Me conoces; a mí y a mis secretos. Porque te he visto mirarme y después callar evitando la pregunta innecesaria, a la que tú ya sabes la respuesta. Así que ven, mírame y dime sin palabras que no diga nada, para que yo pueda mirarte y contártelo todo. Porque me encanta que al pactar con tu mirada me quede la certeza de que esto es solo nuestro; Pues ni tus ojos hablarán sino es conmigo, ni tu boca, aunque quisiera, ha visto nada.

viernes

querer mucho a alguien modo on, Rita-ta




   Ella es una chica con muchos sueños por cumplir, quizá demasiados. Con unos ojos marrones que dejarían indiferente a cualquiera, con un carácter propio de una chica de su edad. Y de estatura bajitaEs experta en hacerme reír. Se preocupa muchísimo por la gente que hay en su alrededor. Y algo que me encanta, es que pasa de los problemas. Intenta estar de buen rollo siempre. Ella es especial, ella es mi mejor amiga.
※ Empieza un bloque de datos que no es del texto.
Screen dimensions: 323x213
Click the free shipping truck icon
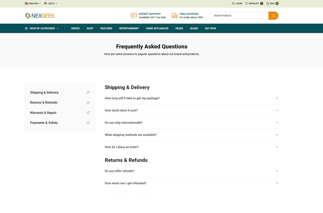click(x=175, y=16)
Algo me dice que te necesito aquí, juntoa mi, a mi lado, para abrazarte, para revivir momentos inolvidables y fuertes emociones que me llevan a la locura y a experimentar la inmensa felicidad.Ya sabes todo lo que dariá por ti ,tú eres una persona que quiero ,que siempre estará ahí, que me apoya, y por eso, te doy las gracias. Hemos pasado por momentos difíciles a lo largo de nuestra vida, pero ahora, te puedo afirmar, que esto es de verdad, mis te quieros no son como caramelos. Y tu vales la pena, y por eso no voy a dejar que esto se acabe así como así. Te quiero.

jueves

cada vez que me lo prometo

Estaba pensando en tí. Pensando en que hacía mucho tiempo que no te pensaba. Pensando en que pensarte está prohibido. Estaba pensando en el dolor, no en el dolor que tu me has hecho, en la palabra dolor en general. En todas las veces que alguien me hizo daño. Estaba pensando en la culpa, bueno, más bien, estaba buscando culpables. Estaba intentando adivinar de quien fue la culpa la última vez, quizá tuya por hacerme daño, o quizá mía por permitirlo. Quizá del destino por volver a unirnos. Estaba pensando en tus ojos, y es como si los tuviese delante; como si pudiera besarte en las mejillas ahora mismo, tocar tus labios, tú piel. Como si pudiese agarrarte de la camiseta y obligarte a besarme en esa habitación en la que solo cabemos tú y yo. Estaba pensando en tu voz, pensando en que ya no recuerdo lo último que pronunciaste, pensando en que lo bonito que me dijiste aún baila por mi traquea. Estaba pensando en el olvido. En las obligaciones. En los errores. Estaba pensando en lo imposible. En lo nuestro tan útopico. En los finales. En el tren que tenía que coger para visitarte. En cómo volver a meterme cerca de tí. Estaba pensando en el miedo. En esa sensación tan extrema que se apodera de mí cada vez que nos despedimos. Cada vez que hablamos. Estaba pensando en el miedo, cada vez que me prometo olvidarte. En el miedo cuando soy consciente de que compartimos el mismo cielo. Estaba pensando en volver. Volver a todos aquellos sitios que alguna vez abandoné. Volver a tus sábanas. Volver a ti. Estaba pensando en todo eso. Será que te echo de menos. Será que no es fácil vivir sin pensarte. Será que pensarte es mi forma de olvidarte.